YOUR INSTRUCTIONS: Where the string "Policies" occurs in a line of the data below, that line should be copied.

DATA SHOWN:
•••
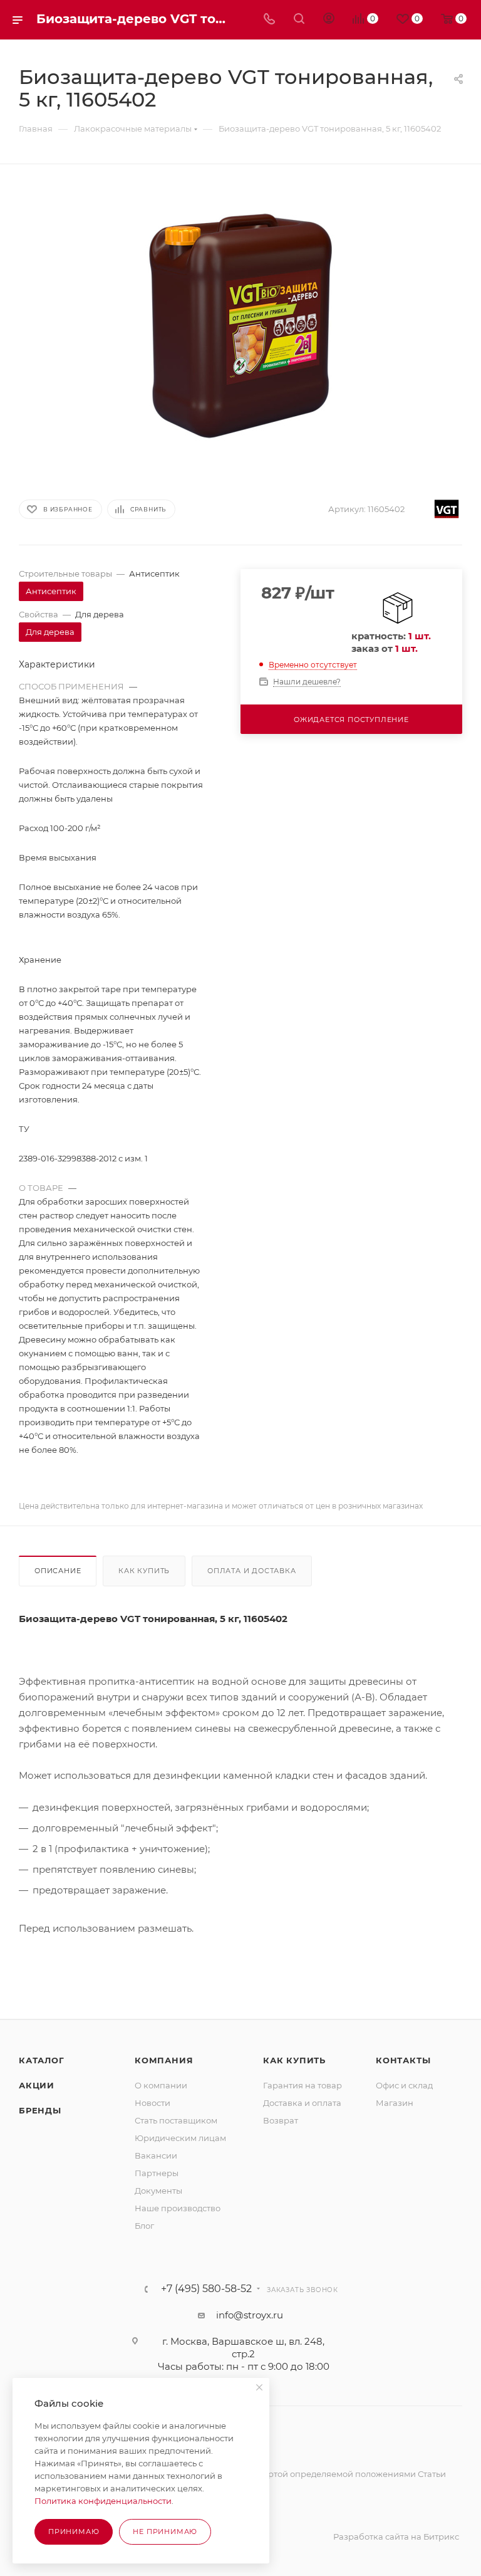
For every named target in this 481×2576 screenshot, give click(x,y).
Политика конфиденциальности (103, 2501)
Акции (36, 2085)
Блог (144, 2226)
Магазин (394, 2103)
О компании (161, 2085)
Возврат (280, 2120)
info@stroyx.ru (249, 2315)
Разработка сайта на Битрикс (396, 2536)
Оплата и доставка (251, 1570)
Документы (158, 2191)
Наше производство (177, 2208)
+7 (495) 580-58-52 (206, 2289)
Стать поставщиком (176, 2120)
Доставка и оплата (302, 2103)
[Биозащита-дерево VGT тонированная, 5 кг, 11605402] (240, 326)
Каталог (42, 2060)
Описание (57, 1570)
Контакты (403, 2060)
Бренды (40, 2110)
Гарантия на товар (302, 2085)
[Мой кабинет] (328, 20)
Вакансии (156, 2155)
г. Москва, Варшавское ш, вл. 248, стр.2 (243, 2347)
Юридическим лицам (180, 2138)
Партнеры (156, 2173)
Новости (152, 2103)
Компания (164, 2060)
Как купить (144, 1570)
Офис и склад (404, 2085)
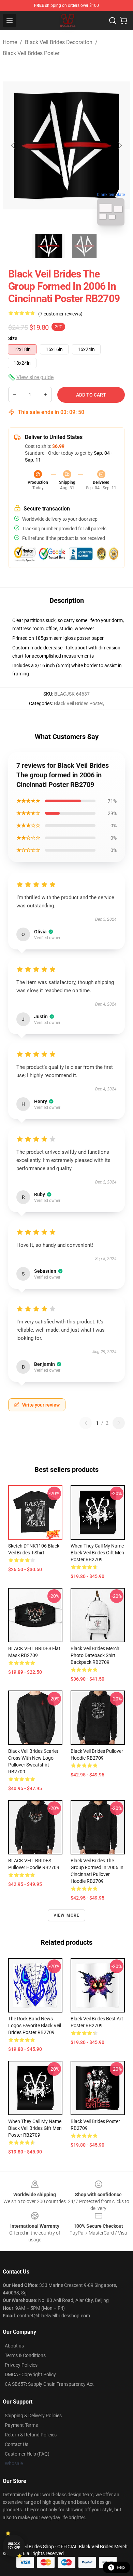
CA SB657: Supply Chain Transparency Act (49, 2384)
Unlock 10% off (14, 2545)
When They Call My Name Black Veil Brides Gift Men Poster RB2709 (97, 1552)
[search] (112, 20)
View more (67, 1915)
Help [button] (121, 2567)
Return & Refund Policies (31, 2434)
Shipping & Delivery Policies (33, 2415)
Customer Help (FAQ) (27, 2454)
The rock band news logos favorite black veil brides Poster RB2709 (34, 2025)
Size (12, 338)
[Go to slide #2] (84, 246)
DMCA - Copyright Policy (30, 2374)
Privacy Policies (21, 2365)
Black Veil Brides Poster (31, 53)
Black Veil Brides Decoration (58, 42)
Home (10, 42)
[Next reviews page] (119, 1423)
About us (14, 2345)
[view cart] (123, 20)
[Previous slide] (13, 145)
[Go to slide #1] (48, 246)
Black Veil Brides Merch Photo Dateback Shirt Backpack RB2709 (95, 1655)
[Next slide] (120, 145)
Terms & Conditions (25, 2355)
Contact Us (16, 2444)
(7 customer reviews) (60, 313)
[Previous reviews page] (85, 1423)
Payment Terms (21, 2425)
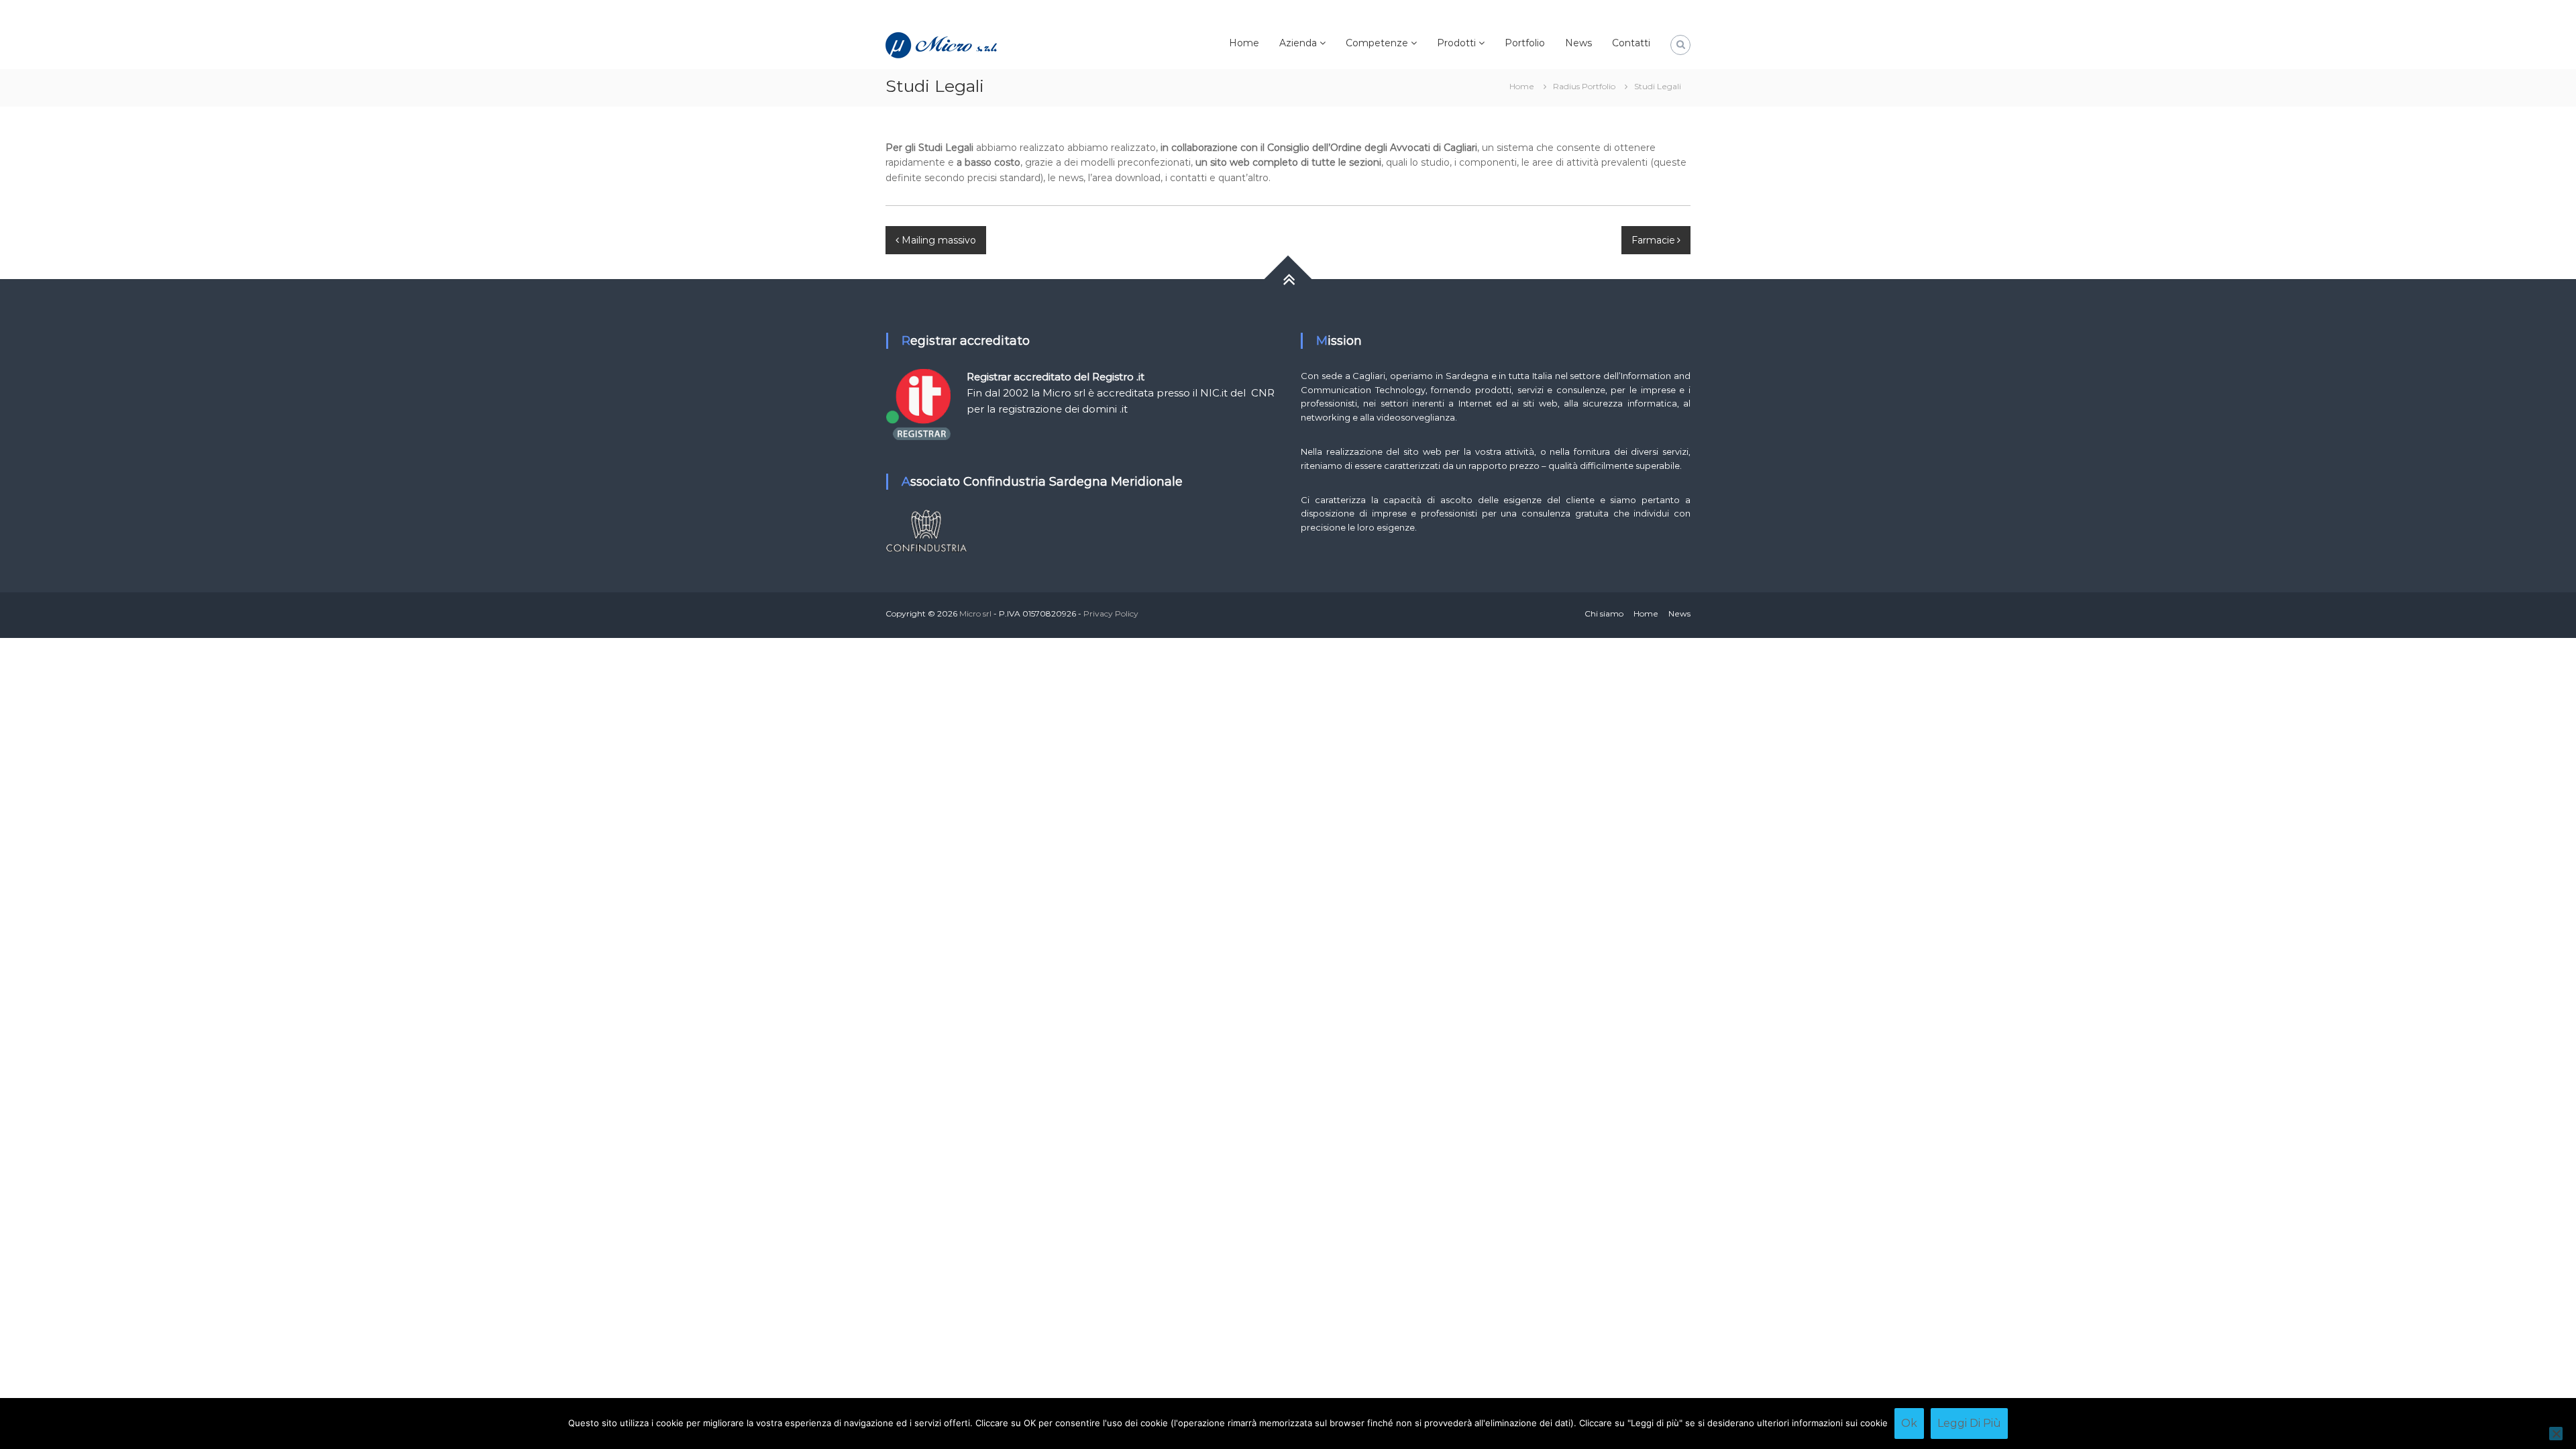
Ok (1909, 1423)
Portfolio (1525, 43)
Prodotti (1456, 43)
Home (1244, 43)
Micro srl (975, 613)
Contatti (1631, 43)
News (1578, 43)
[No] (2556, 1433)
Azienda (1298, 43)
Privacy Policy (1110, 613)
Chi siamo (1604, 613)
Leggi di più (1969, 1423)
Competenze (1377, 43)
•••
ANSWER SECTION:
Return & Refund Policies (31, 2434)
Shipping & Delivery Policies (33, 2415)
Privacy Policies (21, 2365)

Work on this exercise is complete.